_TASK DIRECTIONS_.
Each record below needs to be set down again exactly.

<<<<

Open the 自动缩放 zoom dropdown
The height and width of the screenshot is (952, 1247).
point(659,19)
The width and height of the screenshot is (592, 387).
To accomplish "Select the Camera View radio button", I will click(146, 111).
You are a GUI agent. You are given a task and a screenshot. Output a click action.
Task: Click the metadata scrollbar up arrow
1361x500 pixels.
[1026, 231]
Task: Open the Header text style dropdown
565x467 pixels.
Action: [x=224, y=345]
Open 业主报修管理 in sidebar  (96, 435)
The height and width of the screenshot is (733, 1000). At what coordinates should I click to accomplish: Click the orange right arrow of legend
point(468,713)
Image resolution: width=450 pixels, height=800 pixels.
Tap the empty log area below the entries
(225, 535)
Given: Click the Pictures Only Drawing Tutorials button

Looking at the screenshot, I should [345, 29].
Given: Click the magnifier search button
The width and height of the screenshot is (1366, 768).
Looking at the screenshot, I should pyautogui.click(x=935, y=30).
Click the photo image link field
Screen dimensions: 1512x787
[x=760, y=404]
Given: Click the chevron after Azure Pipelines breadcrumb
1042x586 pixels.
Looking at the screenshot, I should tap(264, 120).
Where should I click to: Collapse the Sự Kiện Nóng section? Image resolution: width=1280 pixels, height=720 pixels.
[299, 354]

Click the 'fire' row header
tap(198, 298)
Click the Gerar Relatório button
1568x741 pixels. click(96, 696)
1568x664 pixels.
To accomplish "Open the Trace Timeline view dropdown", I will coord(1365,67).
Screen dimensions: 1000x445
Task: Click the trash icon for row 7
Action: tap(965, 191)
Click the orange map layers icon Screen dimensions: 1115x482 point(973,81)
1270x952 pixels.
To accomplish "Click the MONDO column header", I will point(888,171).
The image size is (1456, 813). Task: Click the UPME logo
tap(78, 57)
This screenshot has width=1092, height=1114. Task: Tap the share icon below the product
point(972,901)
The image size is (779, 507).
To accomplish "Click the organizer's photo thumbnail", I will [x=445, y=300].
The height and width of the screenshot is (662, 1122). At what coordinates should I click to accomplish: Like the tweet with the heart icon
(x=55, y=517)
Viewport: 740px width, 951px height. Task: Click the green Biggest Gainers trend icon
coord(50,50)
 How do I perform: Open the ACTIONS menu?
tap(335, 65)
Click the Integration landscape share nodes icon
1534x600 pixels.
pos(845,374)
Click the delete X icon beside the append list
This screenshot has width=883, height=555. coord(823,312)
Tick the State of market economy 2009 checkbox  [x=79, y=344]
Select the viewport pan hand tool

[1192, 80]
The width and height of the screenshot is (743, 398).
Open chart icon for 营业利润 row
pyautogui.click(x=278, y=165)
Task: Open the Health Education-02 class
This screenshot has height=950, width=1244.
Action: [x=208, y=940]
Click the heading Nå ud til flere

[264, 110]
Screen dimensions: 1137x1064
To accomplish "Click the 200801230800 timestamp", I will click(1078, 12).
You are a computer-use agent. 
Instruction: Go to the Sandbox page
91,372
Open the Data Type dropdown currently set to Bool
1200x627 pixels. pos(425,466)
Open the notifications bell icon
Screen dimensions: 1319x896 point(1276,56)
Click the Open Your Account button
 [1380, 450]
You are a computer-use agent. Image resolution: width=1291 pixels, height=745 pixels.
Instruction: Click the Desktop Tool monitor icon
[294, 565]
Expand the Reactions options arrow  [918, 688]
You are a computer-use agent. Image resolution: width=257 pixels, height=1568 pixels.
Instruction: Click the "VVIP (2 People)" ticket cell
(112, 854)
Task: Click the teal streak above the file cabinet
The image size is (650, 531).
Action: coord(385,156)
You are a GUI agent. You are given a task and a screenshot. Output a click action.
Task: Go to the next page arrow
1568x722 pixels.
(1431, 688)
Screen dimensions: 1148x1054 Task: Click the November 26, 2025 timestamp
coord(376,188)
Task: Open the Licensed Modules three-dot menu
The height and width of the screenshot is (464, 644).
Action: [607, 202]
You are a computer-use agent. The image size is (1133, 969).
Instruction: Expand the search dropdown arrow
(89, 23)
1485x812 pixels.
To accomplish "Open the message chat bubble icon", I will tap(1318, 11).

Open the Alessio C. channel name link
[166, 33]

>>>>

_ANSWER BELOW_.
Open the 自动缩放 zoom dropdown
The height and width of the screenshot is (952, 1247).
point(659,19)
The width and height of the screenshot is (592, 387).
To accomplish "Select the Camera View radio button", I will click(146, 111).
You are a GUI agent. You are given a task and a screenshot. Output a click action.
Task: Click the metadata scrollbar up arrow
1361x500 pixels.
[1026, 231]
Task: Open the Header text style dropdown
565x467 pixels.
Action: [x=224, y=345]
Open 业主报修管理 in sidebar  (96, 435)
The height and width of the screenshot is (733, 1000). At what coordinates should I click to accomplish: Click the orange right arrow of legend
point(468,713)
Image resolution: width=450 pixels, height=800 pixels.
Tap the empty log area below the entries
(225, 535)
Given: Click the Pictures Only Drawing Tutorials button

Looking at the screenshot, I should [345, 29].
Given: Click the magnifier search button
The width and height of the screenshot is (1366, 768).
Looking at the screenshot, I should pyautogui.click(x=935, y=30).
Click the photo image link field
Screen dimensions: 1512x787
[x=760, y=404]
Given: Click the chevron after Azure Pipelines breadcrumb
1042x586 pixels.
Looking at the screenshot, I should tap(264, 120).
Where should I click to: Collapse the Sự Kiện Nóng section? Image resolution: width=1280 pixels, height=720 pixels.
[299, 354]

Click the 'fire' row header
tap(198, 298)
Click the Gerar Relatório button
1568x741 pixels. click(96, 696)
1568x664 pixels.
To accomplish "Open the Trace Timeline view dropdown", I will coord(1365,67).
Screen dimensions: 1000x445
Task: Click the trash icon for row 7
Action: tap(965, 191)
Click the orange map layers icon Screen dimensions: 1115x482 point(973,81)
1270x952 pixels.
To accomplish "Click the MONDO column header", I will point(888,171).
The image size is (1456, 813). Task: Click the UPME logo
tap(78, 57)
This screenshot has width=1092, height=1114. Task: Tap the share icon below the product
point(972,901)
The image size is (779, 507).
To accomplish "Click the organizer's photo thumbnail", I will [x=445, y=300].
The height and width of the screenshot is (662, 1122). At what coordinates should I click to accomplish: Like the tweet with the heart icon
(x=55, y=517)
Viewport: 740px width, 951px height. Task: Click the green Biggest Gainers trend icon
coord(50,50)
 How do I perform: Open the ACTIONS menu?
tap(335, 65)
Click the Integration landscape share nodes icon
1534x600 pixels.
pos(845,374)
Click the delete X icon beside the append list
This screenshot has width=883, height=555. coord(823,312)
Tick the State of market economy 2009 checkbox  [x=79, y=344]
Select the viewport pan hand tool

[1192, 80]
The width and height of the screenshot is (743, 398).
Open chart icon for 营业利润 row
pyautogui.click(x=278, y=165)
Task: Open the Health Education-02 class
This screenshot has height=950, width=1244.
Action: [x=208, y=940]
Click the heading Nå ud til flere

[264, 110]
Screen dimensions: 1137x1064
To accomplish "Click the 200801230800 timestamp", I will click(1078, 12).
You are a computer-use agent. 
Instruction: Go to the Sandbox page
91,372
Open the Data Type dropdown currently set to Bool
1200x627 pixels. pos(425,466)
Open the notifications bell icon
Screen dimensions: 1319x896 point(1276,56)
Click the Open Your Account button
 [1380, 450]
You are a computer-use agent. Image resolution: width=1291 pixels, height=745 pixels.
Instruction: Click the Desktop Tool monitor icon
[294, 565]
Expand the Reactions options arrow  [918, 688]
You are a computer-use agent. Image resolution: width=257 pixels, height=1568 pixels.
Instruction: Click the "VVIP (2 People)" ticket cell
(112, 854)
Task: Click the teal streak above the file cabinet
The image size is (650, 531).
Action: coord(385,156)
You are a GUI agent. You are given a task and a screenshot. Output a click action.
Task: Go to the next page arrow
1568x722 pixels.
(1431, 688)
Screen dimensions: 1148x1054 Task: Click the November 26, 2025 timestamp
coord(376,188)
Task: Open the Licensed Modules three-dot menu
The height and width of the screenshot is (464, 644).
Action: [607, 202]
You are a computer-use agent. The image size is (1133, 969).
Instruction: Expand the search dropdown arrow
(89, 23)
1485x812 pixels.
To accomplish "Open the message chat bubble icon", I will tap(1318, 11).

Open the Alessio C. channel name link
[166, 33]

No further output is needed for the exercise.